Following the tour of the ancient city, we finally made it to Bratislava, the capital city of Slovakia where we were scheduled to perform. Upon our arrival, the sun finally began to break through and that raised our spirits. Bratislava is a charming city that many of us were unfamiliar with. Coming from the German-speaking country of Vienna, it would take some adjusting to get used to the Slovak language, which is closer to Polish than German. Surprisingly many of the locals did not speak any German, despite being only one hour from Vienna.
We had lunch on our own and then took a walking guided tour of this new city. Bratislava turned out to be one of the smallest capital cities in all of Europe and as a result that meant less of an effort was needed to tour of the entire city by foot. Many of the residents we encountered seemed very content with just walking around the city center and partaking in local life. Later, we prepared ourselves for the night’s performance, which would take place twenty minutes outside of the city.

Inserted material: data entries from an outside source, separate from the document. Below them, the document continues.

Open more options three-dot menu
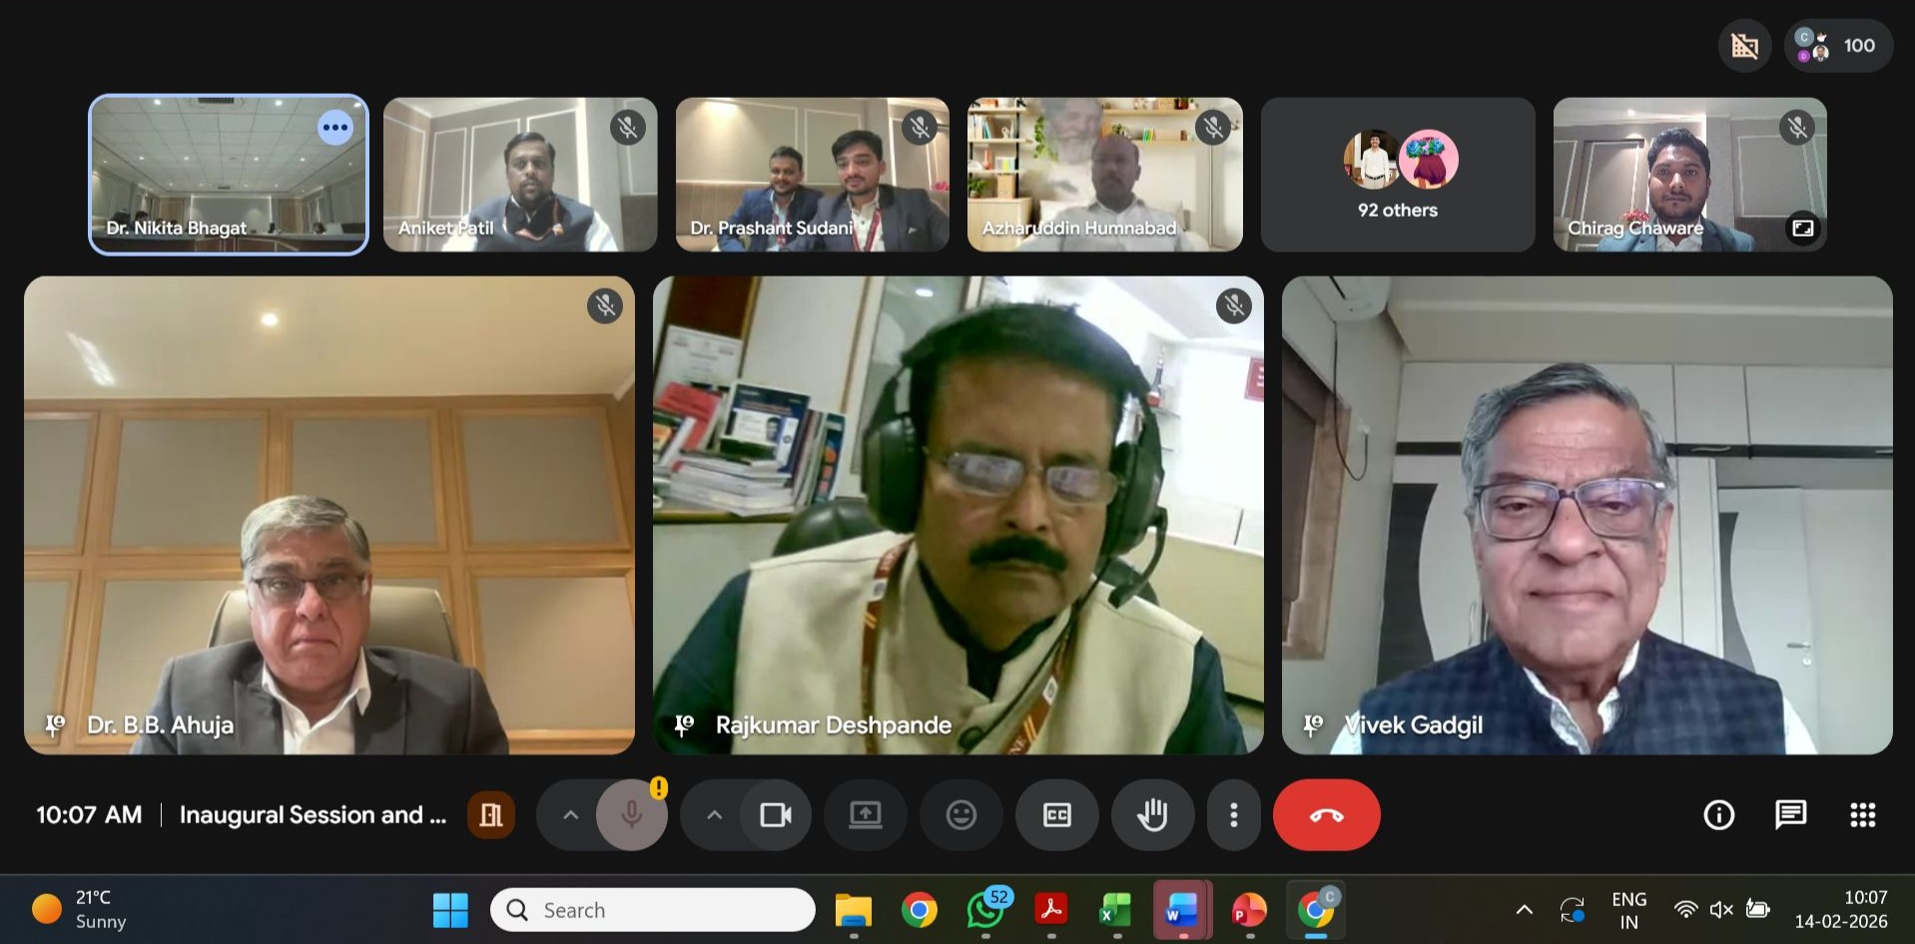 pos(1234,815)
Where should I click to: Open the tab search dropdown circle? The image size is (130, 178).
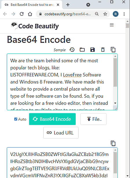88,5
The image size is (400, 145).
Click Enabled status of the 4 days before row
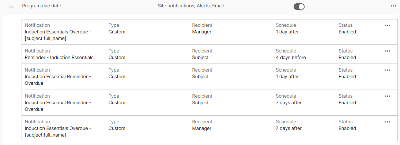(x=347, y=57)
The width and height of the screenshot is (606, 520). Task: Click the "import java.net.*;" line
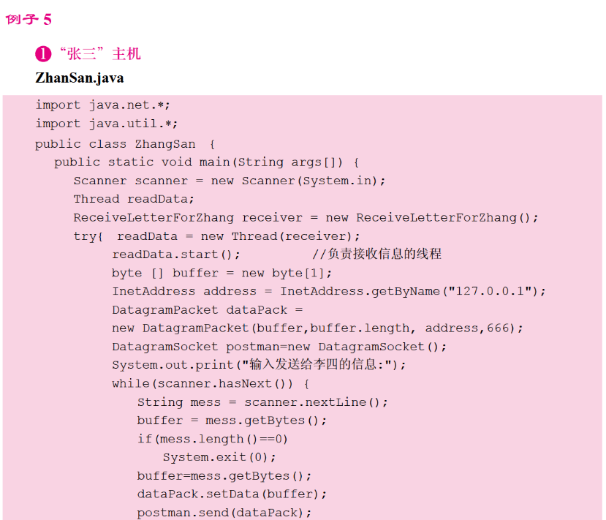(102, 105)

That evening, we performed at the Jesuit Church. Our presentation was not a full concert, but rather a scheduled mass with a short concert immediately afterward. Full concert or not, we sang the introit, offertory, communion selection, and a finale during the service. The 6 P.M. service was well attended and conducted entirely in the local Slovak language. The acoustics of the Jesuit Church was just as good or better than the previous two venues that we performed at. We were able to hear each other much better in this church and were able to better blend our voices and sing more in tune.
After the mass and the brief concert afterward, we went out to dinner at a local restaurant. A local choir Gospel choir, who called themselves Apollo, had attended our presentation and joined us at dinner. They knew a few of our selections, so after our dinner, we all sang one spiritual together. It really was a special experience for both of the choirs and turned out to be the perfect way to close out the night.